Readers Write: The Case of the Missing Bentonite

An astute winemaker contacted me with a very pertinent question.
I did the Master Vintner Pinot Noir yesterday and was kind of surprised that there was no Bentonite. I thought that you had thought this was a good thing in kit winemaking. If not needed, please let me know.
Robb H

Excellent catch, sir. Yes, the kits I worked with previously had an addition of the fining agent, Bentonite, on day one. It's a common technique, done for a few reasons. But before we explore those, let's look at what Bentonite is.
Bentonite, named after the Cretaceous Benton Shale near Rock River, Wyoming is a type of clay, technically siliceous Montmorillonite, a smectite (clay mineral) formed when volcanic ash is washed of all of its larger particles until only a fine, soft, powder-like material is left. Because of its of absorbency and colloidal properties it's useful in a number of areas, like drilling mud, kitty litter and wine and beer fining.
It's particularly good at binding to unstable colloidal material and proteins, pulling them out of suspension. A colloid is a mixture in which one substance of microscopically dispersed insoluble particles is suspended throughout another substance. To understand this, picture your wine as a solution of all kinds of goo from the inside of a grape. There's sugars, tannins, flavor and aroma compounds and a lot of gums, pectins, proteins and colloids. These float around with a weakly positive electrical charge on them, kind of like what happens when you walk across a carpet in sock feet and get a static shock when your touch the light switch.
Bentonite Clay
Bentonite also has an electrical charge, but it's not only very strong, it's negative. Opposites attract, so bentonite particles sweep through the wine and when they encounter a bit of goo they bind straight to it, locking it in an electrical embrace. Together the two are too heavy to stay in suspension and they fall out onto the bottom of the vessel, packing down into a layer of clay and bonded proteins and colloids.
Since the juices used in some kits are not completely protein stable they need to be hit with a strong fining agent like Bentonite to keep them from being cloudy after fermentation. The easiest way to get it in was to put it in on day one and leaving it in until primary fermentation is over. There's also a small benefit to yeast health, as the particles of Bentonite act as anchor points for yeast cells to bud from, helping ensure a quick start to fermentation.
The juices used in Master Vintner Kits, on the other hand, are extremely protein stable.

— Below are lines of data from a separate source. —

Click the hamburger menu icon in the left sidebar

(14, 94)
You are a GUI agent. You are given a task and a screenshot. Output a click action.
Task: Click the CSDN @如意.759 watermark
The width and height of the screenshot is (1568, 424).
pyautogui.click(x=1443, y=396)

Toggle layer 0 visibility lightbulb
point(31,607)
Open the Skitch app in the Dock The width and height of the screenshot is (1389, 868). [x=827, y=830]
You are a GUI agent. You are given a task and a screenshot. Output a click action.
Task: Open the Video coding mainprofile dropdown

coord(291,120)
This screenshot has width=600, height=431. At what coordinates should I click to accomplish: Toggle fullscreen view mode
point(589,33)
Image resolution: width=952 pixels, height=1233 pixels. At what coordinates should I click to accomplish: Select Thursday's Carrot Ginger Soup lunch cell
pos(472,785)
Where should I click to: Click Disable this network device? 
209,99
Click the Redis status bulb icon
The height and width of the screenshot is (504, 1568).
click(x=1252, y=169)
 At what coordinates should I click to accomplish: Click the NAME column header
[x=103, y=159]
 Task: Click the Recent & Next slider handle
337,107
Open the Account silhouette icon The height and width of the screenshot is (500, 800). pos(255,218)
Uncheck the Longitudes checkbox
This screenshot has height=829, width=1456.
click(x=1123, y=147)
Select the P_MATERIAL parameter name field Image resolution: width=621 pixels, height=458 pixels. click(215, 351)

During crush, press and processing we make sure that unstable colloids and proteins are taken out of solution. They don't need any Bentonite, and where required, they have balanced yeast nutrients, which ensure that the wine ferments completely dry. Because we stabilize them in the winery before putting them in the kits, our wines clear brilliantly and beautifully, with minimal winemaking steps.
So there you have it: Robb, you successfully demonstrated Vandergrift's First Precept of Home Winemaking (Read The Instructions!) and seem willing to follow the second (Follow the Directions, Omitting No Detail However Small, Making No Change, However Slight)--good job! If you're as much of a Pinot Noir fan as I am, you're going to love your wine.